Heirs of the Body(69)
A shake of his head turned into a wince. He dropped the hat and clutched his head. “No. Home. Go to bed.”
Arguing seemed inadvisable. Daisy decided to go with him, and if he was no better by the time they reached Fairacres, she would ring up Dr. Hopcroft.
The bronze Daimler arrived at last, the shop boy lounging happily in the seat beside the chauffeur. He bounced out and he, the chauffeur, and the one remaining bobby vied to help Raymond into the car. Daisy tipped him, as Raymond showed no sign of doing so, and he handed her in next.
Laurette, who had been hanging back from what she appeared to consider a disgraceful scene, came up to the car. The bobby looked at her askance.
“Another cousin,” Daisy told him. To Laurette she said, “I’m going to go back to Fairacres with Raymond.”
“You can take me to the Talbot, n’est-ce pas?” Laurette joined them in the car. “I will explain to the others what has happened.”
“Good idea.”
They dropped her off. Raymond remained slumped in the corner, eyes closed. Before they were halfway back to Fairacres, he started to breathe stertorously, an unpleasant cross between a snort and a gasp. Alarmed, Daisy spoke to him. He didn’t respond.
She listened for a few minutes, then reached for the speaking tube. “Smethwick?”
“Yes, madam?”
“Mr. Raymond seems to be very ill. I think we’d better take him straight to the doctor, in Upton-upon-Severn. Just stay on this road.”
“Yes, madam.”
“I don’t know his address.”
“We’ll just have to ask, madam. You’re all right, are you?”
“So far, thank you.” After all, having hysterics or fainting would hardly alter the situation for the better. “Oh, by the way, I’ve been wanting to thank you for trying to help me when I had that puncture a few weeks ago, and for sending the RAC man to the rescue. The blue Gwynne Eight?”
“I thought it was you, madam. My pleasure, I’m sure.”
Daisy sat back. The horrible sound had stopped and Raymond’s chest no longer heaved at each breath. Perhaps he’d be all right just going to bed? Should she take his pulse?
Reluctantly she slid across the leather seat. His breathing was so quiet she couldn’t hear it at all.
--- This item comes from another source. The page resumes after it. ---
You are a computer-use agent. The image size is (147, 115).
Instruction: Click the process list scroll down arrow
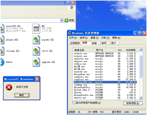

She couldn’t see his chest rising and falling. When she lifted his wrist, his hand flopped downward. His skin felt clammy.
No pulse. The blank stare wasn’t a stare because those fixed eyes were seeing nothing.
TWENTY-ONE
Daisy’s heart stood still. For a moment she couldn’t speak, then she cried out, “Stop!” so loud that Smethwick heard her, although she didn’t use the tube.
He glanced back, his expression startled. A hundred yards farther on, he pulled into a farm gateway. “Madam?”
She opened the door and jumped out, her one thought was to escape from the immediate vicinity of Raymond’s body. “I can’t find a pulse,” she blurted out as Smethwick, alarmed, also sprang out of the Daimler. “I think he’s dead.”
“Let me check,” he said in a businesslike way. “I drove an ambulance in the war. Flat feet.”
He climbed into the back of the car, leaving Daisy thinking sad thoughts of her fiancé, Michael, who had likewise been an ambulance driver during the war but had not returned.
“You’re right, he’s gone.” The chauffeur emerged from the interior. “Had an accident in Worcester, did he?”
“Yes, but the police seem to think he just fell, and he himself said he hadn’t hit his head.”
“Heart attack. Or stroke. He’s the age and figure for it.”
“He seemed so vigorous!”
“Oh well, you never can tell. I s’pose I better lay him out on the seat. Otherwise he’s going to slide off when we start moving. If you don’t mind sitting in front with me, madam.”
“Yes, please!” said Daisy.
Once the Raymond’s body was in a decently recumbent position, Smethwick fetched a car rug from the boot to spread over him. The cheerful red-and-yellow tartan was altogether inappropriate, but as the chauffeur said, “Beggars and corpses can’t be choosers.” He returned to his seat behind the steering wheel. “I haven’t driven around with a stiff behind me—if you’ll pardon the expression—since the Armistice. Where to now, madam?”
“Oh dear, I expect we ought to take him to Dr. Hopcroft, even though it’s too late. He’ll know what to do.”
“Right you are. I’ve got to find a post office and send a wire to my company, too. The boss isn’t going to be happy.”